*Dataset excerpts:*

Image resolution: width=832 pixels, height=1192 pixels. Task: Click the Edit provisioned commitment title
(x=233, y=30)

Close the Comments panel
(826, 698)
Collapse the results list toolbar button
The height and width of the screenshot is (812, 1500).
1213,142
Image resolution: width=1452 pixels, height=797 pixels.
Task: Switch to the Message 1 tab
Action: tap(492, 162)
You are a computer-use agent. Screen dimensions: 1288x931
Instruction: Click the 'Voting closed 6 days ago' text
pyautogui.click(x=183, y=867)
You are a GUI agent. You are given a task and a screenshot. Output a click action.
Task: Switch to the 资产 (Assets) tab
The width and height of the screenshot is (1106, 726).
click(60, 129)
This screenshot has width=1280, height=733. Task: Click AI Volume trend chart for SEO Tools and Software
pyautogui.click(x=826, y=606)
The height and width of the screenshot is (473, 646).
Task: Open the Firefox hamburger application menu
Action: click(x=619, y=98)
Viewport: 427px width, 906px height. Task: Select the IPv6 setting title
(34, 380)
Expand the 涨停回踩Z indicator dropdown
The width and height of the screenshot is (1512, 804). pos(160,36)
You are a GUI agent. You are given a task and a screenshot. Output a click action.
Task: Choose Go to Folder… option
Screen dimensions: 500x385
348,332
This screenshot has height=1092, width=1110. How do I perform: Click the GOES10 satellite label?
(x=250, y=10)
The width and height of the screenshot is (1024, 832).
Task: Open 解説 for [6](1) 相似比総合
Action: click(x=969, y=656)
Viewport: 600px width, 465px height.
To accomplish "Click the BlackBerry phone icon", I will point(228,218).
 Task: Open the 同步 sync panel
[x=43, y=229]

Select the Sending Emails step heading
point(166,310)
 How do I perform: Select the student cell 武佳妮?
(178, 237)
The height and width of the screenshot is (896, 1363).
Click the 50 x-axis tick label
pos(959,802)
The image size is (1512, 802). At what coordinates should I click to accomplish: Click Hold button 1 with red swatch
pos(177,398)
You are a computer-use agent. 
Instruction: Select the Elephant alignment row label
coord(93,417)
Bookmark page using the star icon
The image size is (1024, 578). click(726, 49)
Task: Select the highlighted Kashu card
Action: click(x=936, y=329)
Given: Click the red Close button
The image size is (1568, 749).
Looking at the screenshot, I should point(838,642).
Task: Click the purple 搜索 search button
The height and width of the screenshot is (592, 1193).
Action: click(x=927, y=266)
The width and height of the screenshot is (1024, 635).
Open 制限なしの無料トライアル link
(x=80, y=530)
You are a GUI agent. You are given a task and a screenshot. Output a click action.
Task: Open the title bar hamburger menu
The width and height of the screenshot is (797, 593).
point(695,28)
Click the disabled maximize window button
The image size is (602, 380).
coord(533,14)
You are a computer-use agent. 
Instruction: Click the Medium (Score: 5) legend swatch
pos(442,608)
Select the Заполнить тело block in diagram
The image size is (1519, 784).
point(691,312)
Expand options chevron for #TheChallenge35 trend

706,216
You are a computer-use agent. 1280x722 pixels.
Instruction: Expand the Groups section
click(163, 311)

*Directions:* Every entry is to be copied exactly, with none omitted.

*Exercise output:*
Image resolution: width=832 pixels, height=1192 pixels. Task: Click the Edit provisioned commitment title
(x=233, y=30)

Close the Comments panel
(826, 698)
Collapse the results list toolbar button
The height and width of the screenshot is (812, 1500).
1213,142
Image resolution: width=1452 pixels, height=797 pixels.
Task: Switch to the Message 1 tab
Action: tap(492, 162)
You are a computer-use agent. Screen dimensions: 1288x931
Instruction: Click the 'Voting closed 6 days ago' text
pyautogui.click(x=183, y=867)
You are a GUI agent. You are given a task and a screenshot. Output a click action.
Task: Switch to the 资产 (Assets) tab
The width and height of the screenshot is (1106, 726).
click(60, 129)
This screenshot has width=1280, height=733. Task: Click AI Volume trend chart for SEO Tools and Software
pyautogui.click(x=826, y=606)
The height and width of the screenshot is (473, 646).
Task: Open the Firefox hamburger application menu
Action: click(x=619, y=98)
Viewport: 427px width, 906px height. Task: Select the IPv6 setting title
(34, 380)
Expand the 涨停回踩Z indicator dropdown
The width and height of the screenshot is (1512, 804). pos(160,36)
You are a GUI agent. You are given a task and a screenshot. Output a click action.
Task: Choose Go to Folder… option
Screen dimensions: 500x385
348,332
This screenshot has height=1092, width=1110. How do I perform: Click the GOES10 satellite label?
(x=250, y=10)
The width and height of the screenshot is (1024, 832).
Task: Open 解説 for [6](1) 相似比総合
Action: click(x=969, y=656)
Viewport: 600px width, 465px height.
To accomplish "Click the BlackBerry phone icon", I will point(228,218).
 Task: Open the 同步 sync panel
[x=43, y=229]

Select the Sending Emails step heading
point(166,310)
 How do I perform: Select the student cell 武佳妮?
(178, 237)
The height and width of the screenshot is (896, 1363).
Click the 50 x-axis tick label
pos(959,802)
The image size is (1512, 802). At what coordinates should I click to accomplish: Click Hold button 1 with red swatch
pos(177,398)
You are a computer-use agent. 
Instruction: Select the Elephant alignment row label
coord(93,417)
Bookmark page using the star icon
The image size is (1024, 578). click(726, 49)
Task: Select the highlighted Kashu card
Action: click(x=936, y=329)
Given: Click the red Close button
The image size is (1568, 749).
Looking at the screenshot, I should point(838,642).
Task: Click the purple 搜索 search button
The height and width of the screenshot is (592, 1193).
Action: click(x=927, y=266)
The width and height of the screenshot is (1024, 635).
Open 制限なしの無料トライアル link
(x=80, y=530)
You are a GUI agent. You are given a task and a screenshot. Output a click action.
Task: Open the title bar hamburger menu
The width and height of the screenshot is (797, 593).
point(695,28)
Click the disabled maximize window button
The image size is (602, 380).
coord(533,14)
You are a computer-use agent. 
Instruction: Click the Medium (Score: 5) legend swatch
pos(442,608)
Select the Заполнить тело block in diagram
The image size is (1519, 784).
point(691,312)
Expand options chevron for #TheChallenge35 trend

706,216
You are a computer-use agent. 1280x722 pixels.
Instruction: Expand the Groups section
click(163, 311)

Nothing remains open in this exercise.